36. It is not impossible or hard, to effect the acquisition of supernatural powers; should one persist in the course of practicing and applying the proper means to those ends.
37. The success which attends on any body in the consummation of his object, is entirely owing to his personal exertion, and may be called the fruit of the tree of his own labour.
38. But these successes and consummations, are of no use to those great minded men, who have known the Knowable One in himself: and who have made an end of their worldly desires.
39. Ráma said: Sir I have yet another question for your explanation and it is this, why did not the ravenous beasts of the desert, devour the deadlike body of the devoted sage, and why did it not moulder under the earth, by which it was covered?
40. And again how the bodiless and liberated soul of the sage, which was absorbed in the sunlight, return to resume its dilapidated body, which was buried in the mountain cave.
41. Vasishtha replied:—The conscious soul that believes itself to be embodied with its mortal body, and beset by the coils of its desires and the bonds of its affections, is here subjected both to the feeling of pleasure and the pangs of pain.
42. But the intelligent soul which relies on its pure consciousness, and is freed from the net of its desires, remains only with its subtile spiritual body (which no beast or bird can devour, nor any dust or rust can destroy). So says the Gítá:—It is indivisible and unconsumable, and neither does it moulder nor dry up at any time.
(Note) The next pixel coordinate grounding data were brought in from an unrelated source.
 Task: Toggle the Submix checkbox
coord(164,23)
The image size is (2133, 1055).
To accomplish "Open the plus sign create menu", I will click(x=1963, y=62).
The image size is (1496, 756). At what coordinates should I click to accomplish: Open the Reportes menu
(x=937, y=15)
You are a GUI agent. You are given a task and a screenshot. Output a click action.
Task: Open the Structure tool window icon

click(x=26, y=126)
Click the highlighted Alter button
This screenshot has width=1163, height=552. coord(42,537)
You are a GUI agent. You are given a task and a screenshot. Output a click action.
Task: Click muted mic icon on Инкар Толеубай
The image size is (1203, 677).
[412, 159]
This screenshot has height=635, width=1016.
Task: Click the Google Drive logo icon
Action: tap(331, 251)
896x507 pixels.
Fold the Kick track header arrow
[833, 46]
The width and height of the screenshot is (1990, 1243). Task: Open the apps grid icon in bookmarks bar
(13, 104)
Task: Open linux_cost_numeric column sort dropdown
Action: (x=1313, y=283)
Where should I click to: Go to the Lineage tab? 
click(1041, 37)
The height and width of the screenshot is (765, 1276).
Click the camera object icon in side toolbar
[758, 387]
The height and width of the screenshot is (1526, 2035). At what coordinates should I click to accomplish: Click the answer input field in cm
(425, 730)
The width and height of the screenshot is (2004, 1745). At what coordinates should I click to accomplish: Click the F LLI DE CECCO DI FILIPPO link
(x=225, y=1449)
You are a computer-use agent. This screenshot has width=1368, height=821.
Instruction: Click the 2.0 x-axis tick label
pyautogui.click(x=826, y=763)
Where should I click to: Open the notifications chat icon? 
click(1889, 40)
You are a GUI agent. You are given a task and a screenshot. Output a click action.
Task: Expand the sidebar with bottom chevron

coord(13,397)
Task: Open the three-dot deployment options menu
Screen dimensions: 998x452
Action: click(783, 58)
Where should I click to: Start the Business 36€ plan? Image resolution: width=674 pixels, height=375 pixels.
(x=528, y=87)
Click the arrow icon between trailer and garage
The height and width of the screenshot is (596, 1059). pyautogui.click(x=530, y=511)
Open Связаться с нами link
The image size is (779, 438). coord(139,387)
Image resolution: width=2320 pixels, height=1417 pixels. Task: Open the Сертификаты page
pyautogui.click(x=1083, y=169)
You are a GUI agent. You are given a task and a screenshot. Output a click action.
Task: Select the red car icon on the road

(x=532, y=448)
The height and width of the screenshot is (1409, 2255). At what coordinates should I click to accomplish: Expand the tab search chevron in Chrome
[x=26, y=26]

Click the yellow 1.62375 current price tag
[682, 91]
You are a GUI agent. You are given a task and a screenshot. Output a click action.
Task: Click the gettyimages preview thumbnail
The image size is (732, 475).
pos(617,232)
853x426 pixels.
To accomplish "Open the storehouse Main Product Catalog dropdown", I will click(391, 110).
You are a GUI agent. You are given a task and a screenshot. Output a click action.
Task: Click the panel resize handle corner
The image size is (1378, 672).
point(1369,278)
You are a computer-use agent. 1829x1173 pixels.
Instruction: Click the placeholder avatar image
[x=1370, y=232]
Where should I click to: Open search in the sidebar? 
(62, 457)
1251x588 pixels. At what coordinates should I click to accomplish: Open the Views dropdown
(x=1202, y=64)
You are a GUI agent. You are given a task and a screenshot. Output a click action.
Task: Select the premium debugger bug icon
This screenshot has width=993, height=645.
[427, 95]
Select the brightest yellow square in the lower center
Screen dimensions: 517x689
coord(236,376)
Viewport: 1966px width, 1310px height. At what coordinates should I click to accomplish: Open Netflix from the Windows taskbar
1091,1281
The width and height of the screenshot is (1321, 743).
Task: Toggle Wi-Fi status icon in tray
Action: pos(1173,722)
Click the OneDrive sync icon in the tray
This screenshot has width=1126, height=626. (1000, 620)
43. Hear now, Ráma, the reason why the body of the Yogi, is not subject to the accidents of disjunction or corruption for many hundreds of years (under the influence of heat and cold and other casualties).
44. Whenever the mind is occupied with the thought of any thing, it is immediately assimilated into the nature of that object, and assumes the same form on itself.
45. Thus upon seeing or thinking of an enemy, the mind turns to enmity, at the very sight or thought of its foe; as it assumes the nature of friendliness, on the visit and remembrance of a friend.